A Polícia Civil do Mato Grosso do Sul ouviu, nesta quinta-feira (26), a adolescente que mantinha um relacionamento virtual com o jovem de 14 anos acusado de matar os pais e o irmão de 3 anos, em Comendador Venâncio, distrito de Itaperuna, no Noroeste Fluminense. A jovem, que conheceu o rapaz por meio de um jogo online quando ele tinha apenas 8 anos, pode ter tido algum grau de influência no crime, hipótese que está sendo investigada pelas autoridades.
Paralelamente ao depoimento, os aparelhos eletrônicos do adolescente — como o celular e o computador — seguem sendo periciados em busca de elementos que esclareçam a dinâmica do crime e verifiquem se houve algum tipo de instigação ou apoio remoto por parte da garota.
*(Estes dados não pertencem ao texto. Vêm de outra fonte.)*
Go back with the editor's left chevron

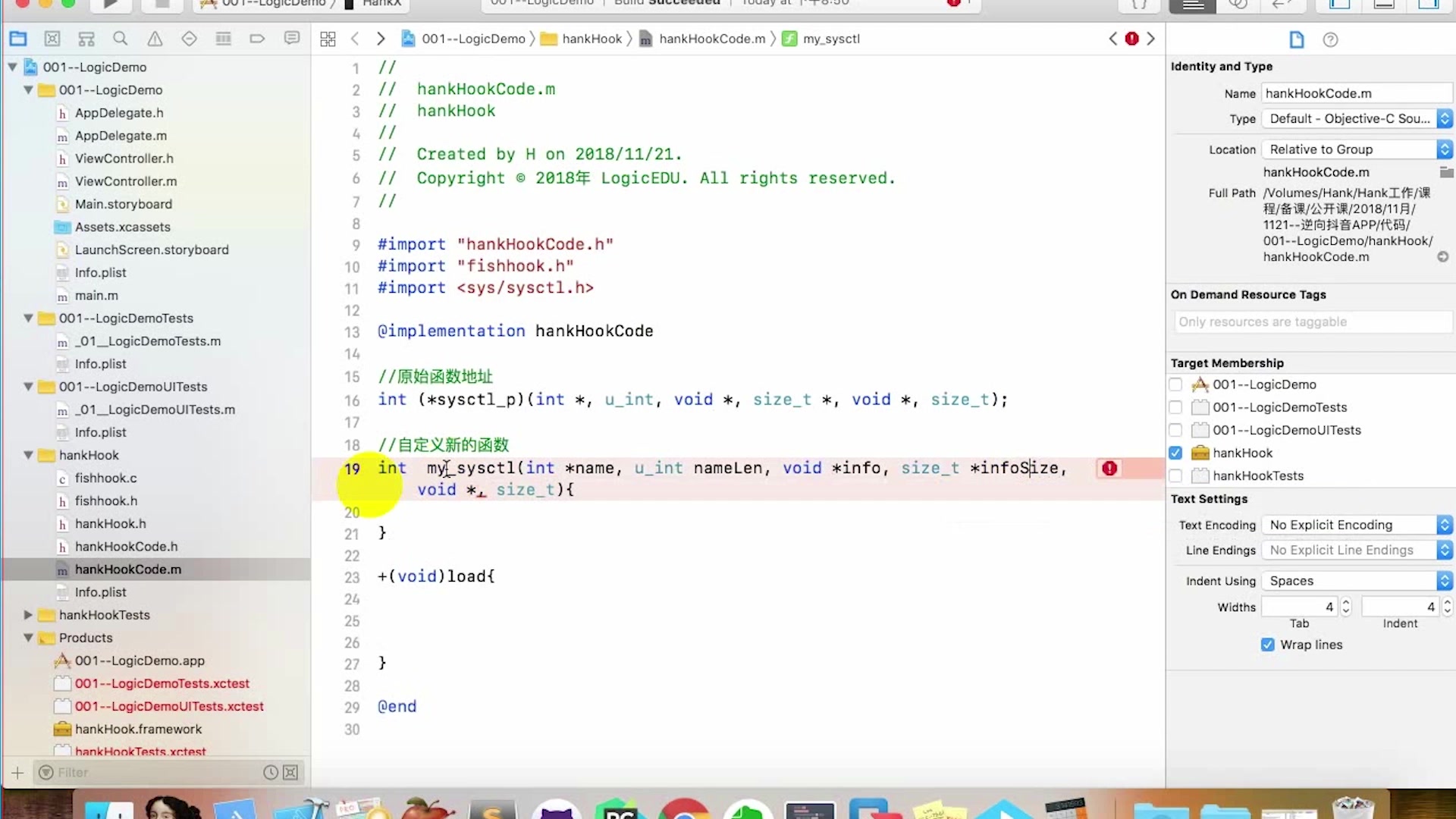click(355, 39)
Segundo o delegado Carlos Augusto Guimarães, titular da 143ª Delegacia de Polícia (Itaperuna), ainda não há indícios de que o adolescente tenha pesquisado como cometer os assassinatos. No entanto, a possibilidade de ajuda virtual da suposta namorada não está descartada.
“Ainda estamos analisando o conteúdo das mídias. Não há prova de que ele tenha pesquisado como matar os pais, mas é factível que tenha feito tudo sozinho ou com ajuda virtual da namorada. Vamos confirmar isso”, declarou o delegado à CNN.
Confissão fria e calculada
O crime chocante ocorreu na madrugada do último sábado (21), mas só veio à tona três dias depois, quando a avó do adolescente procurou a polícia ao estranhar o sumiço da família. Ao ser encontrado, o jovem confessou os homicídios com impressionante frieza.
Em depoimento, ele relatou ter ingerido um energético para se manter acordado e, durante a madrugada, pegou a arma do pai — escondida debaixo do colchão — e atirou na cabeça do pai, depois na mãe, e por fim, no pescoço do irmão caçula. Todos dormiam no mesmo quarto, por conta do uso do ar-condicionado.
A investigação segue em andamento para esclarecer todos os elementos que possam ter contribuído para a tragédia.